I have three goals for the Air Force Medical Service that we are working towards. One is full spectrum readiness, the other one is to develop joint leaders and the third is to proactively manage the Military Health System and the Air Force Medical System transformation. Under the full spectrum readiness the definition of an operator for the Air Force has changed over the years. We used to just identify flyers as operators in the Air Force, but we now know that our operators are much broader than just the pilot. We have security forces, we have ISR (Intelligence/Surveillance/Reconnaissance) forces, Remotely Piloted Aircraft pilots and so on. The plan is to bring a flight medicine like capability to all of our operators in this Operational Medical Readiness Squadron. So flight medicine will stay, because we will need that, but it will evolve and become much broader than that. So that we will then take care of all of our operators with a flight medicine like capability.

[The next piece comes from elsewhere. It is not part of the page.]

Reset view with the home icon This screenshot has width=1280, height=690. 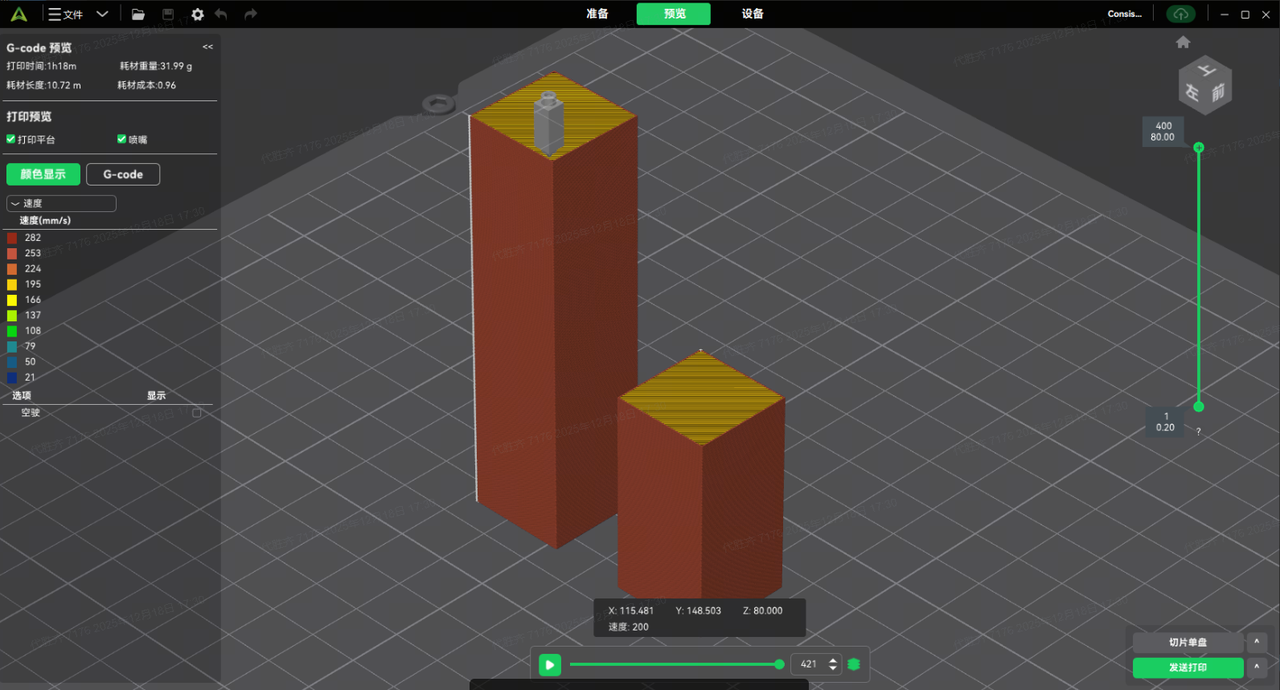[1183, 42]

Will the Air Force Medical Service be impacted by reductions in staffing/personnel and how do you want to meet operational requirements?
Yes, we are reducing. Our analysis has shown what we need to do the operational mission and we currently have more active duty members than we actually need. We will reduce in number over the next several years to be more focused on operational medicine with the Defense Health Agency picking up the delivery of the benefit of health care. We will still have uniformed medics in military treatment facilities because they need to be there to maintain their currency and competency, but I believe that in the future you will either see more civilian medics delivering health care within the MTF or that the benefit of health care moves out of the military treatment facility and into the Tricare network or the surrounding market if there is capacity and capability to absorb that.

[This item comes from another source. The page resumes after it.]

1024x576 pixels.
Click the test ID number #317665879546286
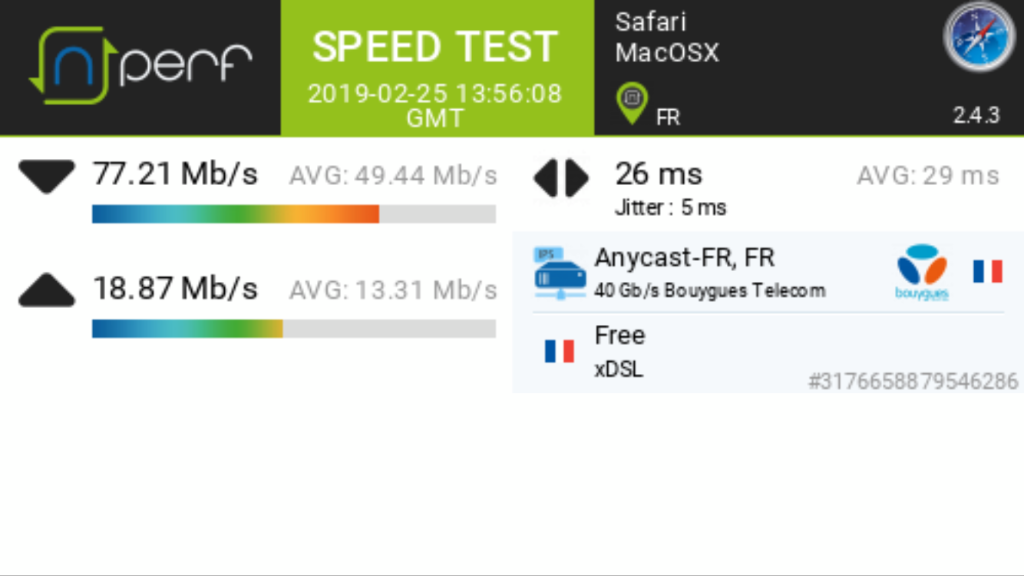pyautogui.click(x=912, y=381)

You had been stationed in Germany for three years during your career. How important are international collaborations for the Air Force Medical Service?

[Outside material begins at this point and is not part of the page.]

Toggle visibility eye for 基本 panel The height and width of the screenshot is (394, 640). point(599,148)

I think that the international collaboration, not only for the Air Force medicine, but for the Military Health System at large, so Army, Navy and Air Force, is incredibly important. We have the capacity and capability to really share lessons learned from each other where we don’t have to reinvent the wheel. The German Medical Service might have cracked a nut on a certain process or issue and sharing those between us makes us stronger. For me health is a universal language. We all want to have healthy service members because it’s more beneficial for the country or the globe at large. Sharing those health problems we have been successful at with other international partners is extremely important and we need to not lose that strength. In addition I think our ability to move around all over the globe in different countries and different cultures makes us as medics stronger in being able to understand some of the differences about health care and treatment and being more resilient and accepting some differences around the world. Medical is sometimes the easiest way to build relationships. As I said before, health as a universal language. We need not forget that and not to take for granted that medicine absolutely has a very significant place in building relationships with our partners.